Os dois ficaram sozinhos, mais velhos e doentes, mas isso nunca fez com que ele estendesse o braço para lhe dizer: “Eu faço.” Isso não aconteceu. Ele continuou a ser o mesmo homem de sempre, agora acompanhado dos fantasmas da idade; e ela, da vulnerabilidade da solidão. Entre os gestos pequeninos e largos (da bondade que sempre a acompanhou), ela foi fazendo tudo. Um dia, estava ela muito doente, ele chamou-a para lhe dizer que a cama não estava bem-feita. Meiguice foi palavra que nunca se aprendeu, nem a meiguice vem em pacotes de açúcar. Compreensão também é uma palavra que nem sempre assimilamos. Os mais velhos dizem que há alimentos que ficam a trabalhar no estômago, e para esses mesmos, há palavras que ficam a trabalhar no coração – nunca se transformam em sentimentos.
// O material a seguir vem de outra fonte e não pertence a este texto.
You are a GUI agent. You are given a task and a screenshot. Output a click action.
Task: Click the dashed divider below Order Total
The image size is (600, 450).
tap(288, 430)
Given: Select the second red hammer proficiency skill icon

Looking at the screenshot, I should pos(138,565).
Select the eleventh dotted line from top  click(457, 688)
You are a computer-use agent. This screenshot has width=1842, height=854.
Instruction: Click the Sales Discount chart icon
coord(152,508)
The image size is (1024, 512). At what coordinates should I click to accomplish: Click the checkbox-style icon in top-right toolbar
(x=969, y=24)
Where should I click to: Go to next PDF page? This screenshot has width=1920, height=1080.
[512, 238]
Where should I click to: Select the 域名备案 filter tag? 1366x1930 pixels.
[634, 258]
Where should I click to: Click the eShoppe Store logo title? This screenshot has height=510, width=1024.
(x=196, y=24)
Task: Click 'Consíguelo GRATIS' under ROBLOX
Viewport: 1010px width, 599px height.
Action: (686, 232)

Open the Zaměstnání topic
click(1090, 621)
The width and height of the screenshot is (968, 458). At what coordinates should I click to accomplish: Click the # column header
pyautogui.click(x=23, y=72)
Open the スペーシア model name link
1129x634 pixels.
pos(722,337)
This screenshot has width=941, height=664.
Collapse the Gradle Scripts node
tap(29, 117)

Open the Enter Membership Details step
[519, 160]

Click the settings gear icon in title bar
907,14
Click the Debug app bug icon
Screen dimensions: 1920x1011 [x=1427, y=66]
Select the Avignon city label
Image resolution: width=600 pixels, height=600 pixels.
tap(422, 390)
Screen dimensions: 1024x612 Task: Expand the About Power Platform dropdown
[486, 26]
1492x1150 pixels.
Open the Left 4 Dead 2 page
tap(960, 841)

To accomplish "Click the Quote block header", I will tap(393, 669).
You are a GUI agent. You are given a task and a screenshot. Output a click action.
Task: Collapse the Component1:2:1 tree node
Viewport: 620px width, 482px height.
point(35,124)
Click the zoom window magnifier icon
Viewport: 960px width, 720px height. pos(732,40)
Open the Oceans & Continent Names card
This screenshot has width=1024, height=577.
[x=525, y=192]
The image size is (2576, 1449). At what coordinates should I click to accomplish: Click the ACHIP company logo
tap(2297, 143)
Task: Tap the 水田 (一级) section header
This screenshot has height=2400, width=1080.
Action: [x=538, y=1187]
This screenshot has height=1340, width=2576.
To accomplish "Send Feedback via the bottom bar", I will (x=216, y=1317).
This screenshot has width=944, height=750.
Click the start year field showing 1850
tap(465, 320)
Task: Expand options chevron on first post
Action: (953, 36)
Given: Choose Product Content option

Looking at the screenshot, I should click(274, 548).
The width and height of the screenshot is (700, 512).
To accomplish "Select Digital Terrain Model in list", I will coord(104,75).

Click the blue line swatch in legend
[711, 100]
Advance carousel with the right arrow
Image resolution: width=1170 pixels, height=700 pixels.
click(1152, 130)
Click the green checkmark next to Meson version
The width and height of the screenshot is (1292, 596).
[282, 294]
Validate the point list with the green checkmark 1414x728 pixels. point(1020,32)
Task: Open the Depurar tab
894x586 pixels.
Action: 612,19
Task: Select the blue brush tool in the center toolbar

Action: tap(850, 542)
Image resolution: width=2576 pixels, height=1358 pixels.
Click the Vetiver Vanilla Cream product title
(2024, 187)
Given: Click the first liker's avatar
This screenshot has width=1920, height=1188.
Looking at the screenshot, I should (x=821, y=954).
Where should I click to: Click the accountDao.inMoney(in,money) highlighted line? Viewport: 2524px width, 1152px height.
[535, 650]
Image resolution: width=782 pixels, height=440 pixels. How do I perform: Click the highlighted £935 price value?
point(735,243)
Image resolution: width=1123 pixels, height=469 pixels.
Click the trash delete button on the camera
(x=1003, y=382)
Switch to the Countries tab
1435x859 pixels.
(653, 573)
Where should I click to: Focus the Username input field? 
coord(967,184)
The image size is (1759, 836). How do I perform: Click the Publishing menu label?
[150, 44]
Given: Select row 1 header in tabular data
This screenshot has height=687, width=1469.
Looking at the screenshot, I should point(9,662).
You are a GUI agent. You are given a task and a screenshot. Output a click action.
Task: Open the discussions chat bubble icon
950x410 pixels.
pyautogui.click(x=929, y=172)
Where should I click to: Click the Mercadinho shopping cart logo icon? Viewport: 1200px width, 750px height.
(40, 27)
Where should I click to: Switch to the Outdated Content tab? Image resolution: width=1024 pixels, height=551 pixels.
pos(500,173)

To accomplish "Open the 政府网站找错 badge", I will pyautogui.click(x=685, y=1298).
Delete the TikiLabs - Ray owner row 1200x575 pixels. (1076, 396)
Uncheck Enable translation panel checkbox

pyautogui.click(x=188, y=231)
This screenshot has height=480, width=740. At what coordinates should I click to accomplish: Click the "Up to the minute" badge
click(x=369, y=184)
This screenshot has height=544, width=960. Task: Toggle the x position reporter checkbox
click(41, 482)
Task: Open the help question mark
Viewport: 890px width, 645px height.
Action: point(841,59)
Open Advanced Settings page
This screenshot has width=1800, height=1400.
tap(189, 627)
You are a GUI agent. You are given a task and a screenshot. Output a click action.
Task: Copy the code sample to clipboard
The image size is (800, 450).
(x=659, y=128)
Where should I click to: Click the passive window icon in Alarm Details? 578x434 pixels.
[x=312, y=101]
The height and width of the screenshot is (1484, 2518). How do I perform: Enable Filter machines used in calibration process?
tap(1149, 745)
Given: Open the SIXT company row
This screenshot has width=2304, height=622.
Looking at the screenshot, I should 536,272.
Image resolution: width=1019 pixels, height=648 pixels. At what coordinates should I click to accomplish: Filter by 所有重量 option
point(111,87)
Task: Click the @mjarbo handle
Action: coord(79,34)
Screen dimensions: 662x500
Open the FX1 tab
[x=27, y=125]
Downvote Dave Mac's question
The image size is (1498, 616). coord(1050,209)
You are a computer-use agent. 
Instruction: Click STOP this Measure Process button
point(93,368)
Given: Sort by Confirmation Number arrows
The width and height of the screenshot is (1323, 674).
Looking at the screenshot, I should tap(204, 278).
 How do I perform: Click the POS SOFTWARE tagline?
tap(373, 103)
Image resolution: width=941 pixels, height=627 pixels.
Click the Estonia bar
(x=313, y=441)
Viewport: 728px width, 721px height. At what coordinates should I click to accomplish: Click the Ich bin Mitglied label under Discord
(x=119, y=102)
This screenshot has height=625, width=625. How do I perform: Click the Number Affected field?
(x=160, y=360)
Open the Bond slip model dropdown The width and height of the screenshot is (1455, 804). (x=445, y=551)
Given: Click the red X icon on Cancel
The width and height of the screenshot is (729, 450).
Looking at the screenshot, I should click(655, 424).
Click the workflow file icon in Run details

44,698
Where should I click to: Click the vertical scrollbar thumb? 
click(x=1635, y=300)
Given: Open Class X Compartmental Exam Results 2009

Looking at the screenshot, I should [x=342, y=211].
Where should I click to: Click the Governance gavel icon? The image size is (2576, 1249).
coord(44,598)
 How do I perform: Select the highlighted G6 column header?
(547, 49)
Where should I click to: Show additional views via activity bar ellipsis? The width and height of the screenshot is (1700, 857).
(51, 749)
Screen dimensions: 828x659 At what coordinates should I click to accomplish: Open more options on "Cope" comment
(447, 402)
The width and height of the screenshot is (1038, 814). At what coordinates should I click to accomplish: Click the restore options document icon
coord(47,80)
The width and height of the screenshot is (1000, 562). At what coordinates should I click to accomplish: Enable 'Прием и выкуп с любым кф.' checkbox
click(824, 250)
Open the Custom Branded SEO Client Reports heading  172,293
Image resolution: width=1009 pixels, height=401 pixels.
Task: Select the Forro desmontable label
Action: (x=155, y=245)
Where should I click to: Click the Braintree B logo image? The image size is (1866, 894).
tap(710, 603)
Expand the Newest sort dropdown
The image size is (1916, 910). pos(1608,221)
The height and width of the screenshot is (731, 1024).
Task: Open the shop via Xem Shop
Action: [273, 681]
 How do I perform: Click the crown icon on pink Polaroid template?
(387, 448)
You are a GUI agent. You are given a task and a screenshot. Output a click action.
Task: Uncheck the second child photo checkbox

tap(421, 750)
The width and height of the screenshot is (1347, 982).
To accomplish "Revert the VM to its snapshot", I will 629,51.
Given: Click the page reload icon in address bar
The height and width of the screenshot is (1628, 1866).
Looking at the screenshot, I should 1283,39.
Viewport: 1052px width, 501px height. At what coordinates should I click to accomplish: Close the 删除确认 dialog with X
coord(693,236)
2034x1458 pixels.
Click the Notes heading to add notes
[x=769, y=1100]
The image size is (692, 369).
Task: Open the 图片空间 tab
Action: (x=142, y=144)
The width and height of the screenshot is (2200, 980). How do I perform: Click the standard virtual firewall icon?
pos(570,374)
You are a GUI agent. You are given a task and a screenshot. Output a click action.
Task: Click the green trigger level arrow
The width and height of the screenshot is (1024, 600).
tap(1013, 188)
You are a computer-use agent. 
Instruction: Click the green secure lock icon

São casados há mais de 50 anos. Ele nunca soube fazer nada dentro de casa porque esse é o lugar da mulher. Da mulher dele. Da casa dele. Vieram os dois de lugares inóspitos, esvaziados de sentimentos. Ela sempre foi um doce sem precisar de ler o que diziam os pacotinhos de açúcar. Ele foi implacável a maior parte das vezes. Fez-se a pulso e chegou aonde queria, mas não, nunca, ao lugar do amor – uma linguagem por aprender.

Há dias, ela saiu da mesa enquanto ele ficou no seu mastigar lento e uma migalha residia ali mesmo no lábio. Ficou ele e a rotina. Ela saiu para estender os pensamentos. Quando voltou, ele já não estava na mesa, mas tinha-lhe deixado duas tangerinas descascadas.

A primeira surpresa em 57 anos.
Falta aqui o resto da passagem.